Stored data entries =>

= Beginning of Section =

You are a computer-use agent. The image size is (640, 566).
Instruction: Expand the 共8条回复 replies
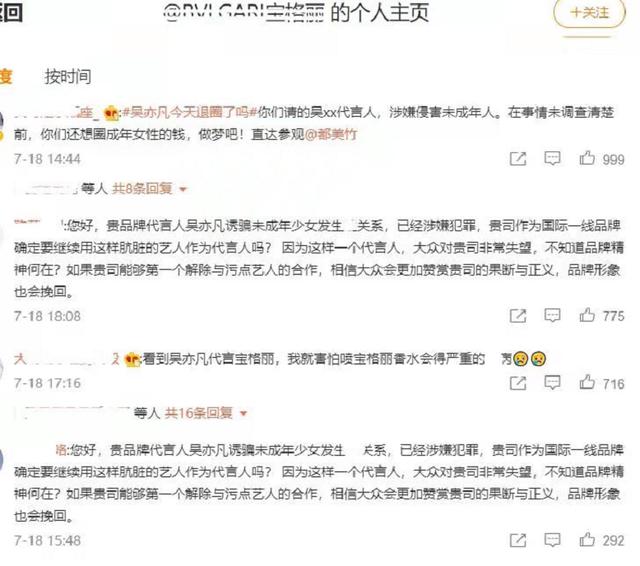click(142, 189)
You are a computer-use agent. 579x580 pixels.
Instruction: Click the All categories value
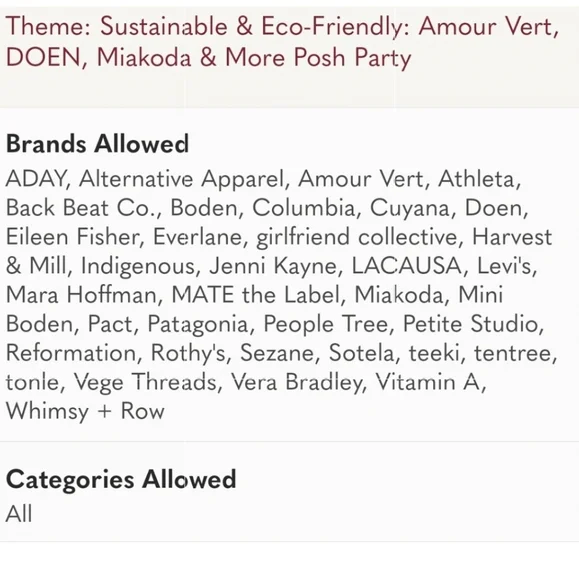19,514
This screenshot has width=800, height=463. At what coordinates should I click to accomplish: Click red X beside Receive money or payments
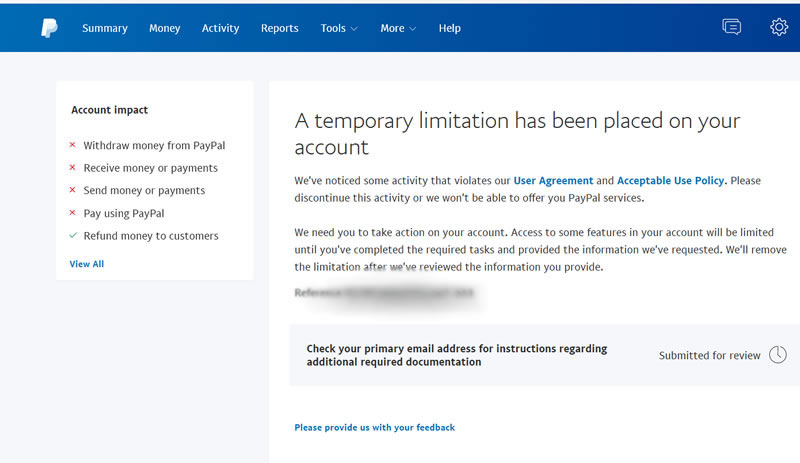tap(72, 168)

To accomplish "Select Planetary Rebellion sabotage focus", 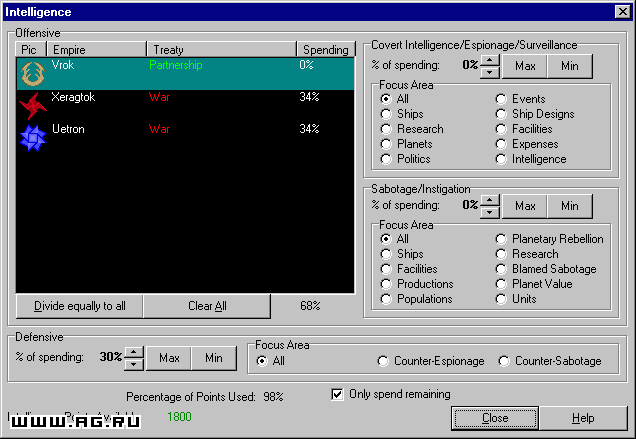I will click(x=501, y=239).
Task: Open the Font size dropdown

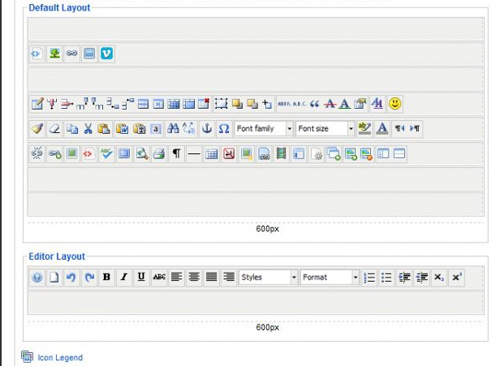Action: click(325, 128)
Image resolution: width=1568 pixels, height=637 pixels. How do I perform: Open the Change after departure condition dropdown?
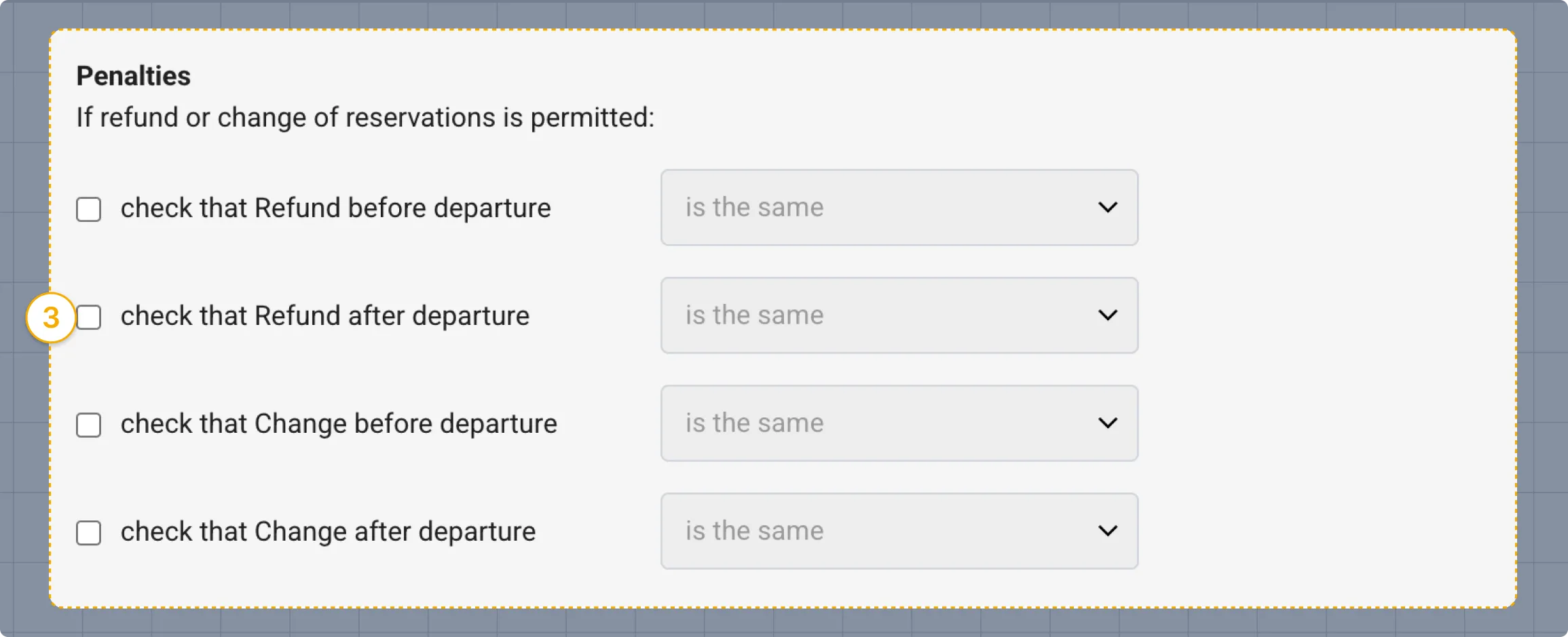[x=899, y=531]
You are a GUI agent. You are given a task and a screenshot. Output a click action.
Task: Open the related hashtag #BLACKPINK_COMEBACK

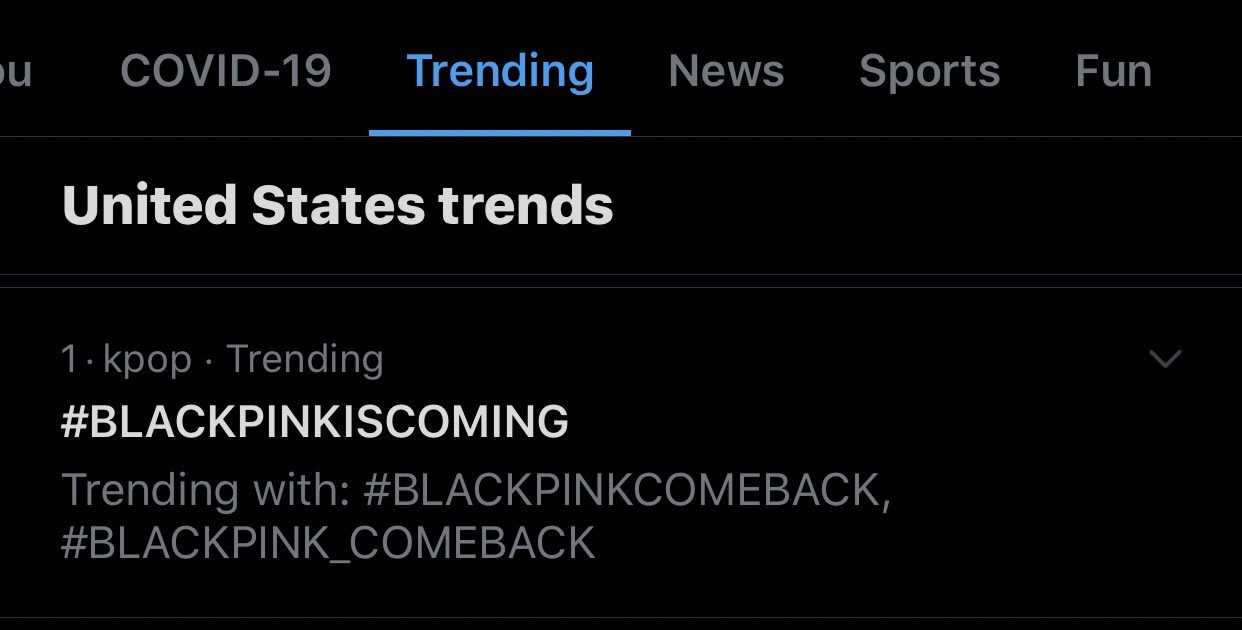(x=328, y=544)
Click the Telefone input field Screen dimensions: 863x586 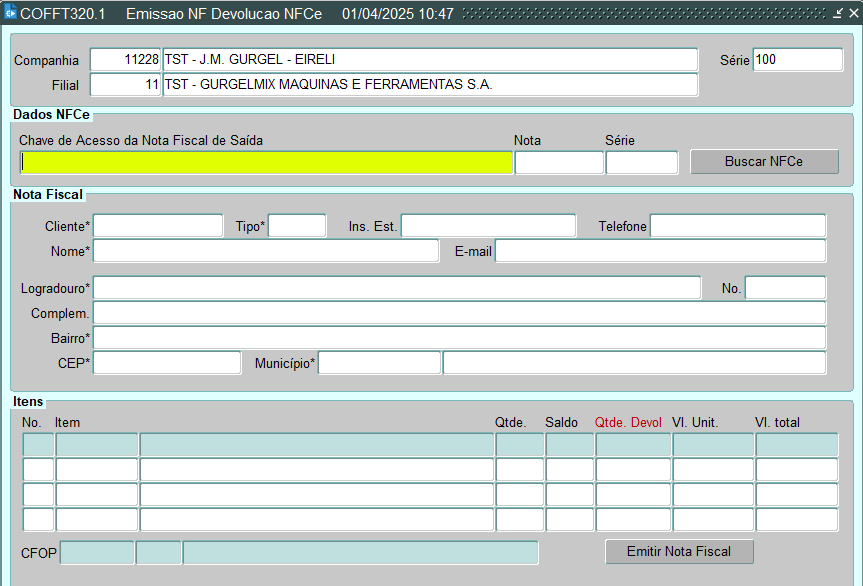click(x=737, y=226)
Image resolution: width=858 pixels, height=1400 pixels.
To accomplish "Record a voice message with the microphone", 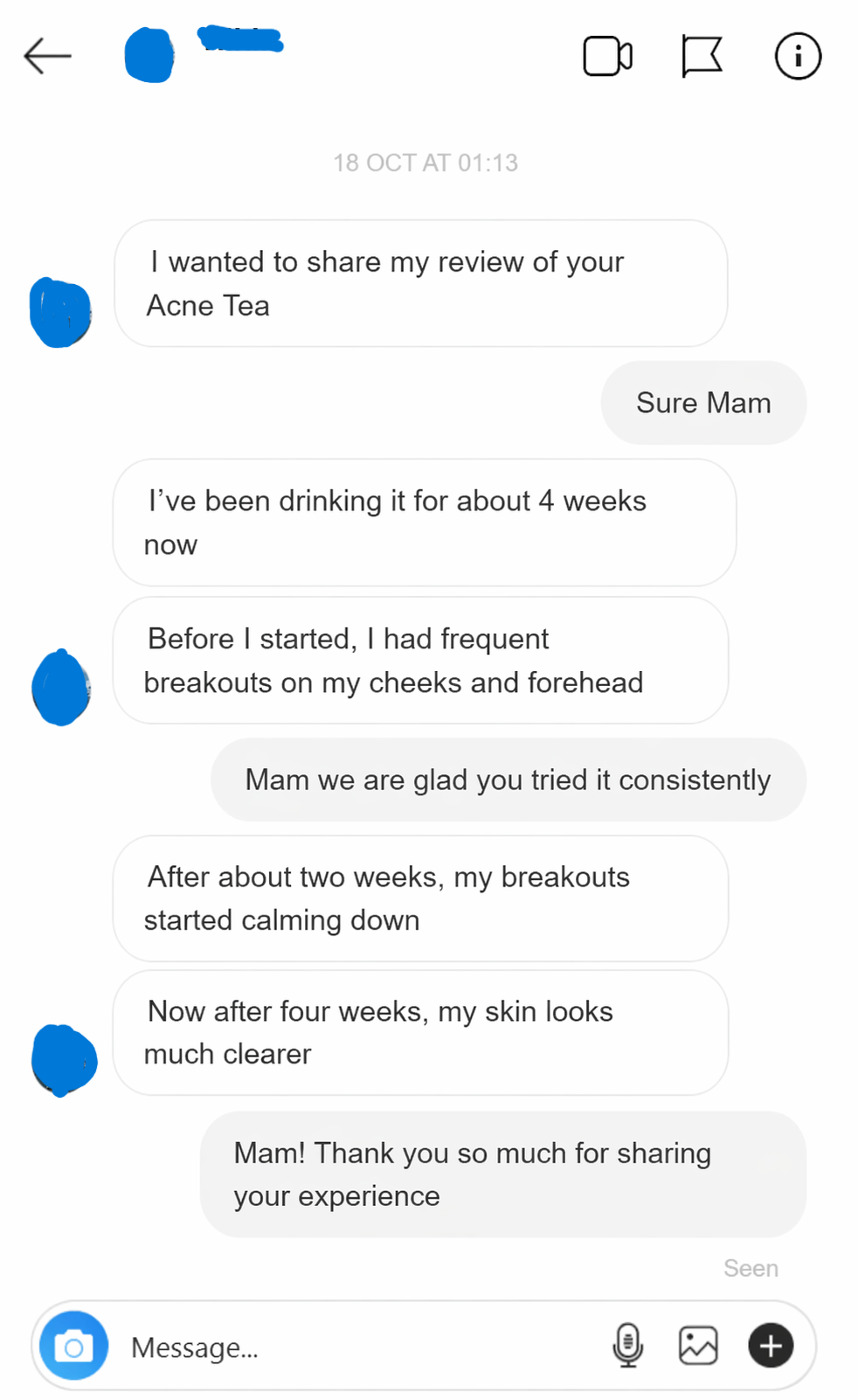I will [628, 1346].
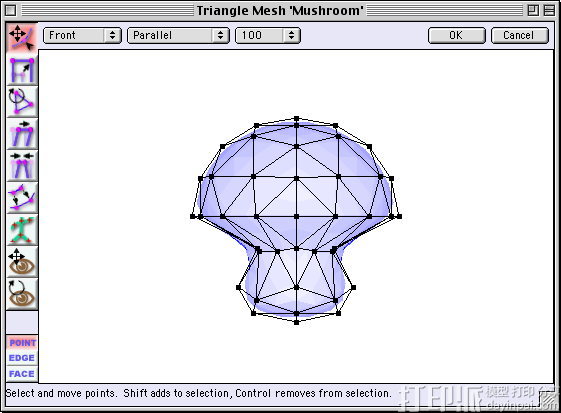Click the Cancel button
The image size is (561, 413).
(519, 35)
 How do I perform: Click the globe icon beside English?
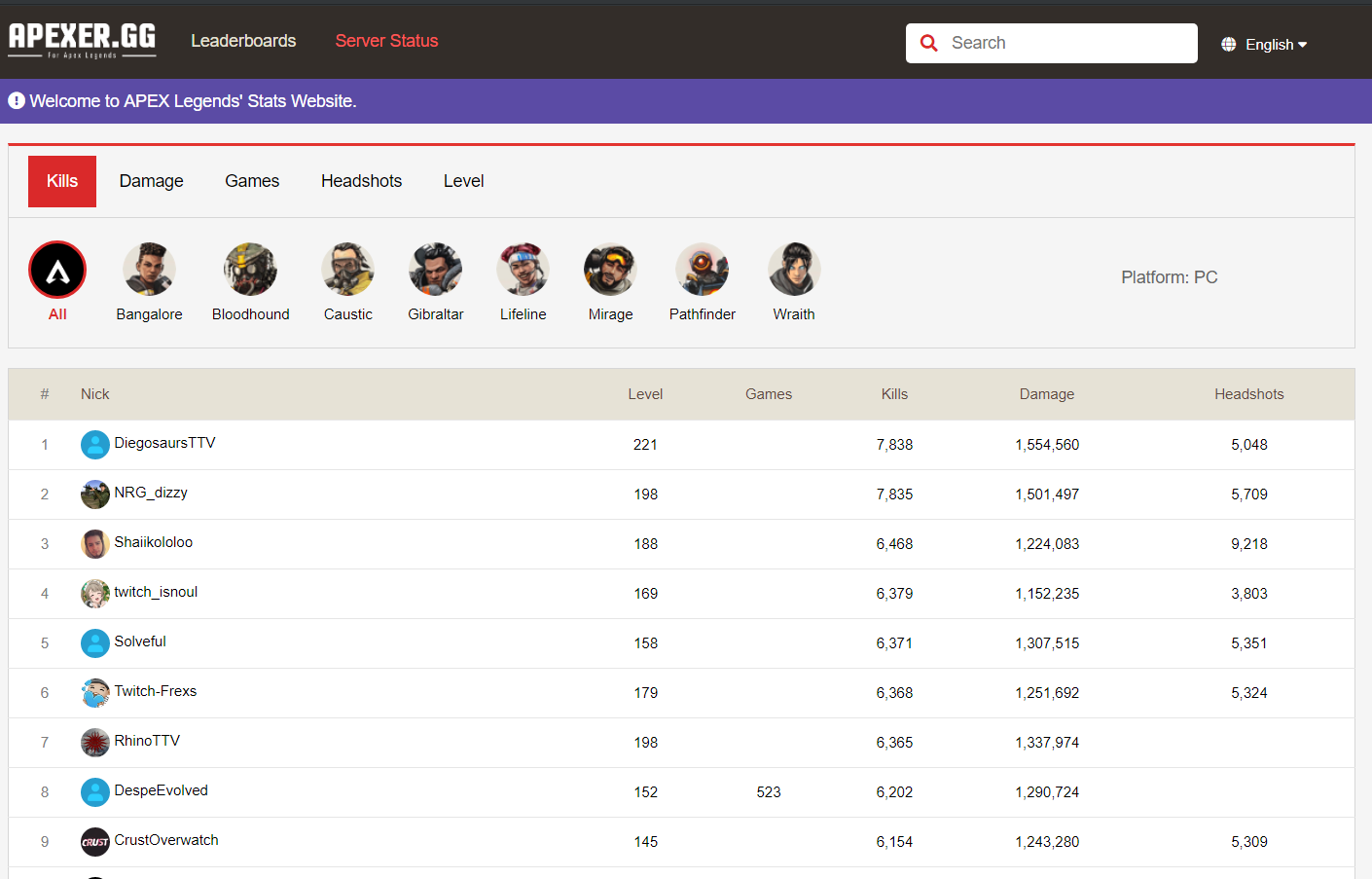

= End of Section =

Your objective => Write out each line of the data that holds the string "agent".

Task solution =>
You are a computer-use agent. The image size is (640, 566).
You are a computer-use agent. 579x580 pixels.
You are a GUI agent. You are given a task and a screenshot. Output a click action.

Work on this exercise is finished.